Stock Whale Activity
Track large stock trades across S&P 500 companies. Monitor buy vs sell flow, dark pool vs lit exchange activity, and sector-level sentiment to understand where meaningful capital is moving. This dashboard reflects a rolling lookback of the last 5 trading days.
Open Source & Transparent
All data is open source and verifiable on GitHub. We believe in transparency and welcome contributions to improve our tools.
Minimum Trade
$1M+
Universe
S&P 500
Includes
Dark Pools
Lookback
Last 5 Trading Days
Understanding stock whale activity
Large equity prints can signal institutional activity, but they require context. Use this section to interpret tiers, dark pool flow, and direction estimates responsibly.

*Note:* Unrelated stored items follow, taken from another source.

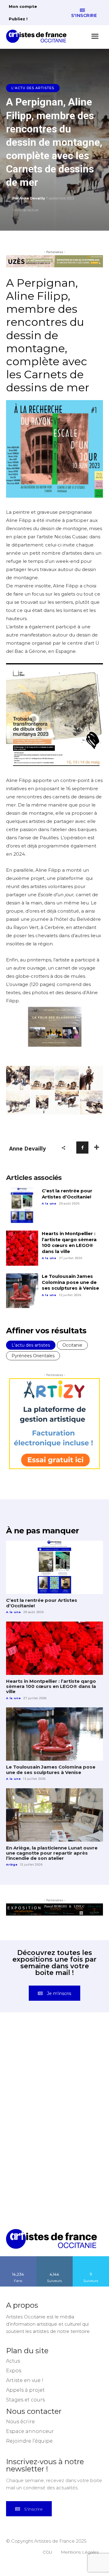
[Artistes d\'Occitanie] (38, 36)
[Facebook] (82, 1147)
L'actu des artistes (33, 88)
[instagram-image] (30, 2054)
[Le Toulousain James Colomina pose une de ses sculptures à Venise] (22, 1290)
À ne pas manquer (42, 1531)
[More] (96, 1147)
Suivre (54, 2258)
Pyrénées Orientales (33, 1355)
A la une (49, 1203)
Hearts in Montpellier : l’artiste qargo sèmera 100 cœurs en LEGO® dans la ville (69, 1242)
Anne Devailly (32, 198)
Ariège (12, 1864)
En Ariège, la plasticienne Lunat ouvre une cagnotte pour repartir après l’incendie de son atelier (51, 1853)
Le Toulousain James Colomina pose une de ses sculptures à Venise (70, 1282)
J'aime (18, 2258)
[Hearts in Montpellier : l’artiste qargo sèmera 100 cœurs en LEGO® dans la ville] (22, 1248)
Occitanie (72, 1345)
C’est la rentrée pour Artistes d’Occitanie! (67, 1194)
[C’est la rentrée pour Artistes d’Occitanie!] (22, 1205)
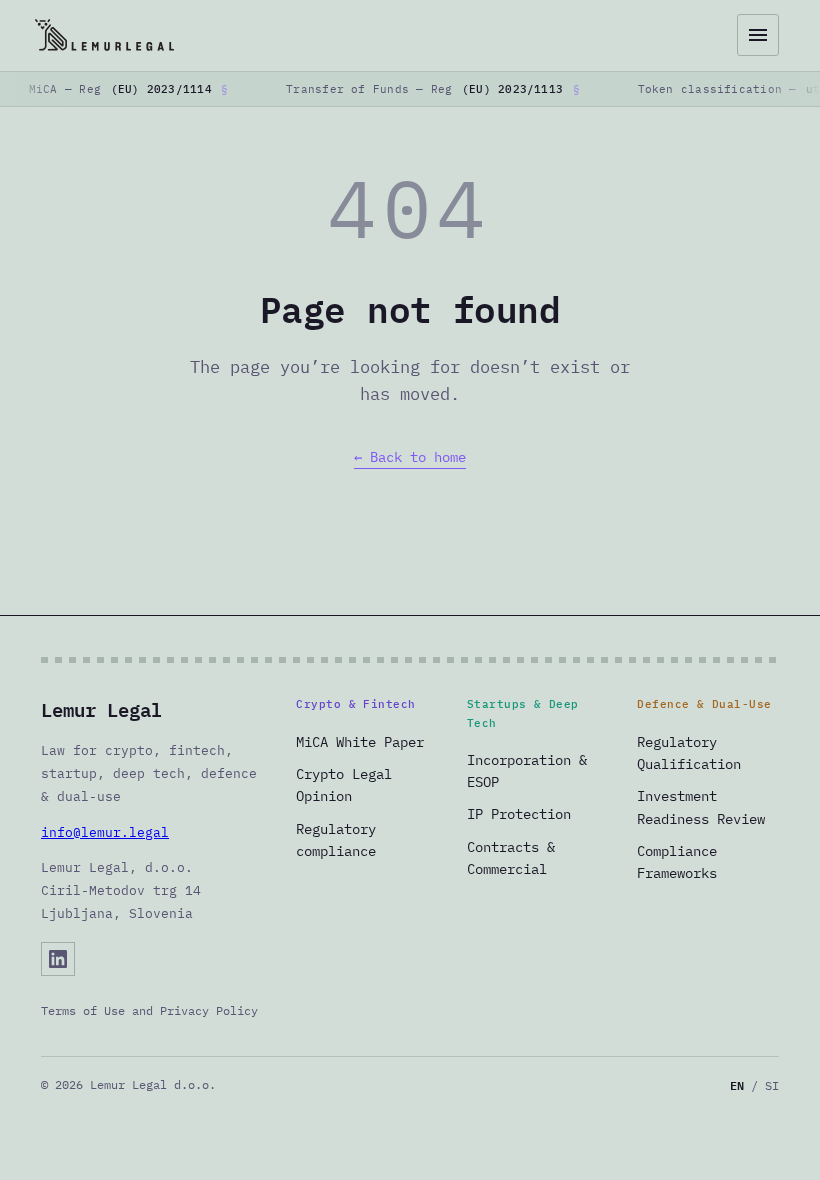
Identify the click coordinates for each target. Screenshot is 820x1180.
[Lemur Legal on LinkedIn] (58, 959)
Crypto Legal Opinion (344, 785)
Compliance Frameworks (677, 862)
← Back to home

General overview: what this dashboard is measuring
This dashboard aggregates large stock prints across S&P 500 names and summarizes flow by ticker, sector, and venue. A single large trade can reflect many motives—directional bets, hedges, rebalances, or execution of existing orders.
The most useful signal is often persistence: repeated activity in the same name, a consistent buy/sell skew, and supportive context from price/volume and catalysts.
Use the lookback window as a stabilizer. It helps you avoid overreacting to isolated prints and focus on sustained flow.
Detailed breakdown: key concepts to read the flow
These cards explain the highest-signal parts of the dashboard: tiers, venue, direction estimates, and sentiment summaries.
Whale flow checklist
Signal strength ↑ when Size tier is high AND net flow persists AND venue/direction make sense
A clean read usually requires agreement: large notional prints + consistent net flow + plausible execution venue. Treat direction estimates as probabilities, not facts.
$1M+
Minimum notional
5D
Rolling lookback
Dark/Lit
Venue split
Tip: pair this page with S&P 500 Index Directory for fundamentals context.
What is stock whale flow?
Unusually large equity prints
- Definition: large prints that can reflect institutional participation.
- Why it matters: can help you identify names with concentrated capital activity.
- Best practice: focus on repeated flow, not one-off trades.
Trade size tiers
Notable → Mega whale
- Use it for: prioritization—higher tiers imply larger notional exposure.
- Trap: tier alone doesn’t imply direction or profitability.
- Workflow: confirm tier + direction estimate + price behavior.
Dark pools vs lit exchanges
Execution venue context
- Dark pools: off-exchange venues often used to reduce market impact.
- Lit exchanges: more transparent prints on public venues.
- Use it for: understanding how institutions may be executing size.
Bullish vs bearish sentiment
Buy/sell ratio and net flow
- Look for: persistent positive net flow and stronger buy/sell ratios.
- Beware: prints can be hedges or index flows—context is required.
- Use with: price/volume and catalyst awareness for validation.
Direction estimation (Lee-Ready)
Bid/ask inference
- How it works: infers buy vs sell likelihood from trade price vs bid/ask.
- Limitations: can be noisy in fast markets and around spreads.
- Best practice: treat as a confidence-weighted estimate, not a guarantee.
Frequently asked questions
What is a stock whale trade? ▼
A stock whale trade is a very large equity print, typically defined by high notional value and/or share size. These trades are often associated with institutional activity and can provide useful context for where meaningful capital is flowing.
How is buy vs sell direction estimated? ▼
Direction is estimated using trade price relative to bid/ask (a common approach known as the Lee-Ready algorithm). It provides an informed estimate of whether prints are more likely buyer-initiated or seller-initiated, but it is not perfect.
What is dark pool activity and why does it matter? ▼
Dark pools are off-exchange venues where trades can be executed with reduced market impact and lower visibility. Monitoring dark pool vs lit exchange flow can help contextualize institutional execution patterns and liquidity conditions.
How often is the stock whale data updated? ▼
The dataset is refreshed on trading days and aggregates whale activity over a rolling lookback window of the previous 5 trading days. The dashboard shows the lookback date range for transparency.
Should I trade based on whale prints alone? ▼
No. Whale prints are one input among many. Large trades can be hedges, index rebalances, or execution of existing orders. Use this tool for context and validation alongside fundamentals, technicals, and risk management.
Important considerations
- Not all whale prints are directional — large trades may be hedges, rebalances, or execution of existing orders.
- Direction estimates can be wrong — treat the Lee-Ready output as probabilistic and validate with other signals.
- Context matters — consider earnings, macro events, and broader market conditions.
- This is not financial advice — use this tool for context and research acceleration only.